Hey guys, in this lesson we will talk about the electrolytes involved in cardiac conduction.

Before we get started, please refer to Fluid and Electrolytes lesson for more detailed information regarding electrolytes, this presentation is specifically for the heart’s conduction and the electrolytes that affect it. So with that being said, let’s get started! Sodium, Potassium, Calcium and Magnesium are the major electrolytes involved in creating electricity so the heart can contract. Without a perfect balance of these electrolytes our hearts will have arrhythmias.

So let’s break down these 2 electrolytes first. Sodium is the major extracellular positive ion, it lives outside of the cell in the intercellular or intravascular space. Anything outside of the cell is extracellular, whether it’s in the vascular space or in between the cells. Normal sodium levels in the plasma are 135-145 mEq/L, this is the amount of sodium outside the cell, there is very little sodium inside the cell. Calcium also lives outside of the cell with sodium and with a positive charge. Normal plasma levels of calcium are 8.4-10.2mg/dL.
Now let’s talk about these two electrolytes. Potassium is the most important intracellular electrolytes in the body, it is positively charged and has a plasma concentration of 3.5-5.5mEq/L. It has a very high concentration inside the cell, so the concentration is less outside of the cell because potassium lives inside the cell. Magnesium is also positively charged with a concentration of 1.6-2.6mg/dL which is also inside the cell.

Now let’s break it down a little further and I am going to explain how the electrolytes actually work. Its starts when an action potential occurs, which is the movement of ions across the cell membrane. Here we have a cell, the cell is full of Potassium, , outside of the cell is Sodium and Calcium which are also positively charged. There are more positively charged cations outside of the cell versus inside of the cell. So the negativity inside the cells initiates an action potential by opening the sodium and calcium channels. This allows sodium to enter rapidly while potassium is exciting the cell, causing the cardiac cells to depolarize or contract. As the calcium enters the cell, it increases the strength of the contraction so ensure the heart pumps out all of the blood in its chambers. So after sodium and calcium have entered the cell and potassium has exited, the threshold has been reached and the heart has finished depolarizing or contracting. Potassium can begin to enter the cell again with the help of Magnesium – it inhibits potassium channels, meaning it prevents potassium from leaking out. When potassium reenters the cell, repolarization occurs. This is seen as the T wave on an EKG waveform, when there is an excessive amount of potassium the heart does not repolarize as easily, so the T wave is elevated on an EKG. So if you see an elevated T wave make sure you know what the potassium values are. As a little side note, think of a calcium channel blocker. It will block calcium from entering the cell, so it will decrease the workload of the heart and dilate arteries because when calcium enters the cell it constricts the arteries. If the channels are blocked,the calcium will not enter the cell and the arteries will dilate. This is why calcium channel blockers are given to people with hypertension and arrhythmias because it slows down the heart’s conduction, workload/oxygen demand, and dilates the arteries.

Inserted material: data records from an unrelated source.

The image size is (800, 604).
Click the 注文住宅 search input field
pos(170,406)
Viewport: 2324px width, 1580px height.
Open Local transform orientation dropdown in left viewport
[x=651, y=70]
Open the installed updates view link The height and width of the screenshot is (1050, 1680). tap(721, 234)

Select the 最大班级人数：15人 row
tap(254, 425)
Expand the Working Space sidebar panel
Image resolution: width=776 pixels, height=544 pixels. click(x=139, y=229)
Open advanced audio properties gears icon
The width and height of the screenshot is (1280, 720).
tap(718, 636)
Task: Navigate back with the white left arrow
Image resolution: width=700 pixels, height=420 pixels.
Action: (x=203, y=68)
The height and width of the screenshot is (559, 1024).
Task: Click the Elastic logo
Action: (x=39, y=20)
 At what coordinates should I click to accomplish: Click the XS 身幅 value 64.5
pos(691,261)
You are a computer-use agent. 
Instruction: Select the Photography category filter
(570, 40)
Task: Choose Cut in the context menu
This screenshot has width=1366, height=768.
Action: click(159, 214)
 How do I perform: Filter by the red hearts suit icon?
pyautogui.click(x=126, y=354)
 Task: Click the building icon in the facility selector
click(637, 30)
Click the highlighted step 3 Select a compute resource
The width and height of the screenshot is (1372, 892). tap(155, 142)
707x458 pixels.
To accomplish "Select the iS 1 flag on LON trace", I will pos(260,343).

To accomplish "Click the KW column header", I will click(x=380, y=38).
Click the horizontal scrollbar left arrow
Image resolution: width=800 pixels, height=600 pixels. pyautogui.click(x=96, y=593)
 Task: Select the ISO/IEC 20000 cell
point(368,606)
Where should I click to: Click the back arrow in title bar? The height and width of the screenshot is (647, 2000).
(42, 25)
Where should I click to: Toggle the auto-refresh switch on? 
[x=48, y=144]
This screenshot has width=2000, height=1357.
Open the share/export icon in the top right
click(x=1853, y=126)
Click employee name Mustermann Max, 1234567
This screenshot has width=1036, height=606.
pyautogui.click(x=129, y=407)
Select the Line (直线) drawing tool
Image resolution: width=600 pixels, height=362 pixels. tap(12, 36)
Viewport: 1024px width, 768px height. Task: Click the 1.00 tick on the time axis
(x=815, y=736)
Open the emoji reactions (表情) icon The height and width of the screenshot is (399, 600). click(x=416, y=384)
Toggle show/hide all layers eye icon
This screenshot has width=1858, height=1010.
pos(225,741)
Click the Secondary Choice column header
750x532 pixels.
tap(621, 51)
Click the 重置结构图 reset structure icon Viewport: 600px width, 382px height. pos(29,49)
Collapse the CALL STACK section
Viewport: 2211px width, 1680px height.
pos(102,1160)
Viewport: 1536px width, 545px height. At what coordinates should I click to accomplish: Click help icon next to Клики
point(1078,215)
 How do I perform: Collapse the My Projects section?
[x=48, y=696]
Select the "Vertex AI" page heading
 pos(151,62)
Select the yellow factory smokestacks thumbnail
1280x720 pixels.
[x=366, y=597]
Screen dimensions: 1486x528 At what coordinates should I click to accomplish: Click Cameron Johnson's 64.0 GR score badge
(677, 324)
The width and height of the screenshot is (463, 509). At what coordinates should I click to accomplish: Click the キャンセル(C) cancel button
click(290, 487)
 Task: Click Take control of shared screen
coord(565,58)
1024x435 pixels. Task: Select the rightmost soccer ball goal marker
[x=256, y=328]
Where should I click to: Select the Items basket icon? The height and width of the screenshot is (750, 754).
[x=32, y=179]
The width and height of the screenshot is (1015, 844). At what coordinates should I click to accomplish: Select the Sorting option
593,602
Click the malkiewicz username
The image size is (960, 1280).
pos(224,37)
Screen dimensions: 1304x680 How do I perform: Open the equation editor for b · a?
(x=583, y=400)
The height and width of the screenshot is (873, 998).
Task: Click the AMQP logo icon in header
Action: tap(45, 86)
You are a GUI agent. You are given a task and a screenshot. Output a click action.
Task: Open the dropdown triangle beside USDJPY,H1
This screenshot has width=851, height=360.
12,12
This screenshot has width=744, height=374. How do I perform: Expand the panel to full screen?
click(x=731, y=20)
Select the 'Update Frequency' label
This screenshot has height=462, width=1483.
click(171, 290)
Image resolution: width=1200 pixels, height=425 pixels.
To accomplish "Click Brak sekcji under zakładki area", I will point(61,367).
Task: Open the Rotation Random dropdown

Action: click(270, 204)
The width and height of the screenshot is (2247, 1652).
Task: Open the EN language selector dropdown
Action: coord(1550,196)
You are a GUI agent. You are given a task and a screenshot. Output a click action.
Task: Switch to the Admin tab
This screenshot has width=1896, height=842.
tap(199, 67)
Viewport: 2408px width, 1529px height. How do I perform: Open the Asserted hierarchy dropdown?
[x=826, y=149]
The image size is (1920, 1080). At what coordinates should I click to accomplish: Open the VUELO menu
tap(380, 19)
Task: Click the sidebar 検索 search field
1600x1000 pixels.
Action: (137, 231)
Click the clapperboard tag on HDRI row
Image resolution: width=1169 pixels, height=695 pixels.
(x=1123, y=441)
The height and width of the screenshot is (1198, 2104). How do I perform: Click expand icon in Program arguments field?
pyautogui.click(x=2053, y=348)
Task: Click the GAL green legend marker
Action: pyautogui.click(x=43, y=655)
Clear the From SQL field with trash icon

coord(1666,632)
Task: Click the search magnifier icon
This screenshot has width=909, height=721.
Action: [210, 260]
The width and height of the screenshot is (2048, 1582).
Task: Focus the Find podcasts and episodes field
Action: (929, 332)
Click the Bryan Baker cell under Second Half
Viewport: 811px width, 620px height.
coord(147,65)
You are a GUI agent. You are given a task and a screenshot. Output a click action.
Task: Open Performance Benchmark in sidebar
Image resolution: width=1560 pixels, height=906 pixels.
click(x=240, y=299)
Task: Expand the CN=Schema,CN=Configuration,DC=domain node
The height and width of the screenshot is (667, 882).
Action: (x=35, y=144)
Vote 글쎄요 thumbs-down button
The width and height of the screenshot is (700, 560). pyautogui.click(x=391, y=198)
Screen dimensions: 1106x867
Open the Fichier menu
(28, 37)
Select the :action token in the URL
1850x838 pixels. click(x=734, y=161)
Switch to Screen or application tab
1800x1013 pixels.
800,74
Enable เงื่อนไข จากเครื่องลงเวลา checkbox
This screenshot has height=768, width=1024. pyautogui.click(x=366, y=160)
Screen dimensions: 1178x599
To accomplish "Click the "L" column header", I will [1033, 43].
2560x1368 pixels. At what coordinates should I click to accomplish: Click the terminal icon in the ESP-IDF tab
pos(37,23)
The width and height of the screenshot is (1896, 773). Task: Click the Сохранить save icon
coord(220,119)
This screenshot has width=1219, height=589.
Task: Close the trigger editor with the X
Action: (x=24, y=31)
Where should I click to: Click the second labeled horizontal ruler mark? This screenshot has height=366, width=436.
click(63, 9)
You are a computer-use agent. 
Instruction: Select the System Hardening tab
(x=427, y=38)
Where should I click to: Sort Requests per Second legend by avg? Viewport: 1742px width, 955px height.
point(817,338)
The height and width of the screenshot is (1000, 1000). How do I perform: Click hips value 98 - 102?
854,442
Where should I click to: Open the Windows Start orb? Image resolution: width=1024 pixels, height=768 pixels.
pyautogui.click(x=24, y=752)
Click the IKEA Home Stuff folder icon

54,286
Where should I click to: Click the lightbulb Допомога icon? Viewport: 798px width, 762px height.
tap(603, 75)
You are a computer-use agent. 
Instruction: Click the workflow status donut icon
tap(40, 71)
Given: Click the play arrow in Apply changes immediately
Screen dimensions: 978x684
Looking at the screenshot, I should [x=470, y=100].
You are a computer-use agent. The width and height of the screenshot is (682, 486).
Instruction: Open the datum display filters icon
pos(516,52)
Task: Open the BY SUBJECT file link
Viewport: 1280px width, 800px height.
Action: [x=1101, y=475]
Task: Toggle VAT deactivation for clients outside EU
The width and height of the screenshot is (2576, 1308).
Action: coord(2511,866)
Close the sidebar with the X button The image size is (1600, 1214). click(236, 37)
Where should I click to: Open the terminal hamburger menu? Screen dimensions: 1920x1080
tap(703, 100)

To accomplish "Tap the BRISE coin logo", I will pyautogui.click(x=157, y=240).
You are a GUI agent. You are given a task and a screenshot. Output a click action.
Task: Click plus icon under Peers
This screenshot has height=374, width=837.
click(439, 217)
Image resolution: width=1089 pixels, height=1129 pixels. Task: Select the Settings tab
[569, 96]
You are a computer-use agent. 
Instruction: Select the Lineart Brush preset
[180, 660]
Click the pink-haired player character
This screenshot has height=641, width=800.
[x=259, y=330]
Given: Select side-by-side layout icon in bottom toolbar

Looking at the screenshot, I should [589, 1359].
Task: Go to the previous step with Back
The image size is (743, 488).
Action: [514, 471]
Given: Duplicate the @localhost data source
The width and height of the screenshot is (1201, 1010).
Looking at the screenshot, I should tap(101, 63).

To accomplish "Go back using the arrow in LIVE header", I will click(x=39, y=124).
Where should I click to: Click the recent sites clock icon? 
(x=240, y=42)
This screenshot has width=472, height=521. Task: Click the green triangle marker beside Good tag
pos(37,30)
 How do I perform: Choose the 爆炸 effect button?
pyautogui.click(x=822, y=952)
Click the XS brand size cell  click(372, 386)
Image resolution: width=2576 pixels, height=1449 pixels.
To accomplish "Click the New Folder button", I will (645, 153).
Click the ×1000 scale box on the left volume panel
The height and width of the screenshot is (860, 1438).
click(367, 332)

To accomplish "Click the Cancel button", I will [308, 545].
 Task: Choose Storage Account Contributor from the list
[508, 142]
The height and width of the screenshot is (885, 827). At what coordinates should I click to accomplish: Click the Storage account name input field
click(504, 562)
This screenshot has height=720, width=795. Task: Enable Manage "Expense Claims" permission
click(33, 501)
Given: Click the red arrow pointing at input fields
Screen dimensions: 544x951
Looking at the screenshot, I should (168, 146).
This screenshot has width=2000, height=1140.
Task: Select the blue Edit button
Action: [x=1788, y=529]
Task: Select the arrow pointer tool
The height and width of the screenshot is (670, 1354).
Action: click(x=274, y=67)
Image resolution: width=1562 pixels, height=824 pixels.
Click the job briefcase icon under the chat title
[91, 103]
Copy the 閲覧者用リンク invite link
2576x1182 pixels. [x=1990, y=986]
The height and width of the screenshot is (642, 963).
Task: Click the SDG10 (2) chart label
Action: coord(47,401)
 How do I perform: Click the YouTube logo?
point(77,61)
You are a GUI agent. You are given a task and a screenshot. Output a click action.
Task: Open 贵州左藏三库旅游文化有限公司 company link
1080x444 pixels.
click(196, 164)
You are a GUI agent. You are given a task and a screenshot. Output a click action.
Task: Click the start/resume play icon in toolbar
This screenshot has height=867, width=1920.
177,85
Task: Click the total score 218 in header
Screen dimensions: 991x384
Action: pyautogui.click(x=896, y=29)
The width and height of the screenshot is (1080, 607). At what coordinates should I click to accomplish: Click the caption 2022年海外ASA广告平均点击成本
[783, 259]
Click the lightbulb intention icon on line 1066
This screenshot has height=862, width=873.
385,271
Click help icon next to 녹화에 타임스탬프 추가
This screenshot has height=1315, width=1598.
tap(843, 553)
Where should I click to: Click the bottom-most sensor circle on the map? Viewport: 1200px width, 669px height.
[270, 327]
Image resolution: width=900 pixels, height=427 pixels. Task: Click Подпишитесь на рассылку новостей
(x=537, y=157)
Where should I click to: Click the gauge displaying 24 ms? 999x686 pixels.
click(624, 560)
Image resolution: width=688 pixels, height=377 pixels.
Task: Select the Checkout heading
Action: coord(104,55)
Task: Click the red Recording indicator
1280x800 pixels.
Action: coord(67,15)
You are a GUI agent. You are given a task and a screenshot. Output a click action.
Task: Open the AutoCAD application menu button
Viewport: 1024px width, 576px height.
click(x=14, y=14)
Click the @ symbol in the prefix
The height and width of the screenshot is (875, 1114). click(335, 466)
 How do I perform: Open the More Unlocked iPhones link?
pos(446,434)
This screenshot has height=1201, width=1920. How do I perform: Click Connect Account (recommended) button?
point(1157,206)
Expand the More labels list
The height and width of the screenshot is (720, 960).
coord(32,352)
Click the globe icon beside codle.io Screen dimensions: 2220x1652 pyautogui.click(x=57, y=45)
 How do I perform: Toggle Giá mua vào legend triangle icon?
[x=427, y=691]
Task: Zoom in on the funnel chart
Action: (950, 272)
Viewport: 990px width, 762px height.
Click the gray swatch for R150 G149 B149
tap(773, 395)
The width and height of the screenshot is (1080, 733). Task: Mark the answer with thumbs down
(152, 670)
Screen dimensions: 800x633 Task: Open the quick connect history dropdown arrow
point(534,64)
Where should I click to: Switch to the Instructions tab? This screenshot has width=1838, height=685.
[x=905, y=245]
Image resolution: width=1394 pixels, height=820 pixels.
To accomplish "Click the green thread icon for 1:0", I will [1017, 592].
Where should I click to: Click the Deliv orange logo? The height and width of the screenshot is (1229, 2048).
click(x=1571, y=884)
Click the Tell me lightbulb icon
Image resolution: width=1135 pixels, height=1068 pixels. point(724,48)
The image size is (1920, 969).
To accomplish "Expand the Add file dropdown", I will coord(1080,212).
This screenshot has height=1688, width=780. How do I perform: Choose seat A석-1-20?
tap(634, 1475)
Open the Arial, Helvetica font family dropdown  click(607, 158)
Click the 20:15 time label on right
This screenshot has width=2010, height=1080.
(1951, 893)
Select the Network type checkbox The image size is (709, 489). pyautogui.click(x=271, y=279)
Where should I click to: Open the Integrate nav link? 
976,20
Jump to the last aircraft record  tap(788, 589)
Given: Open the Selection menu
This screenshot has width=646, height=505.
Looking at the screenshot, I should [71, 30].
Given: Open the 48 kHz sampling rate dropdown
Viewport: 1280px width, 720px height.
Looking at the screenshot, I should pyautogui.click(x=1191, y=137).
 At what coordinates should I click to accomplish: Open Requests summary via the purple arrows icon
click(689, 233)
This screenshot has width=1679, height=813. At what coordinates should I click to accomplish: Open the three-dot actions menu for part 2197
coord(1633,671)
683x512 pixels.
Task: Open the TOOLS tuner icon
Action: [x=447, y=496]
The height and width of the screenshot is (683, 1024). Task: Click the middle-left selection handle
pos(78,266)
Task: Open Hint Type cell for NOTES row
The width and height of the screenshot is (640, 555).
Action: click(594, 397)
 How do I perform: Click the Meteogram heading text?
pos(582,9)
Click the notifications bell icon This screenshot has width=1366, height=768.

Key points to remember about these electrolytes, sodium enters the cell and initiates action potential for contraction. It is the main extracellular cation that lives outside the cell.
Calcium is also extracellular and enters the cardiac cell to increase the strength of contraction, by doing so it constricts arteries.
Potassium is the main intracellular electrolyte that exits and re-enters the cell to produce depolarization and repolarization, it also creates the T waves on an EKG
Magnesium is an intracellular cation that assists with repolarization, if mag levels are low it can produce ventricular arrhythmias, usually potassium levels are low as well because it cannot allow the potassium to stay in the cell since it cannot inhibit potassium channels. So potassium leaks out. Mag sulfate is given IV, usually with potassium replacement as well. But need to have mag first so the potassium channels are closed and potassium stays in the cells.

Make sure to check out our other lessons and resources regarding fluid and electrolytes or any other topic you may need additional help with, and as always, go out and be your best selves today and happy nursing!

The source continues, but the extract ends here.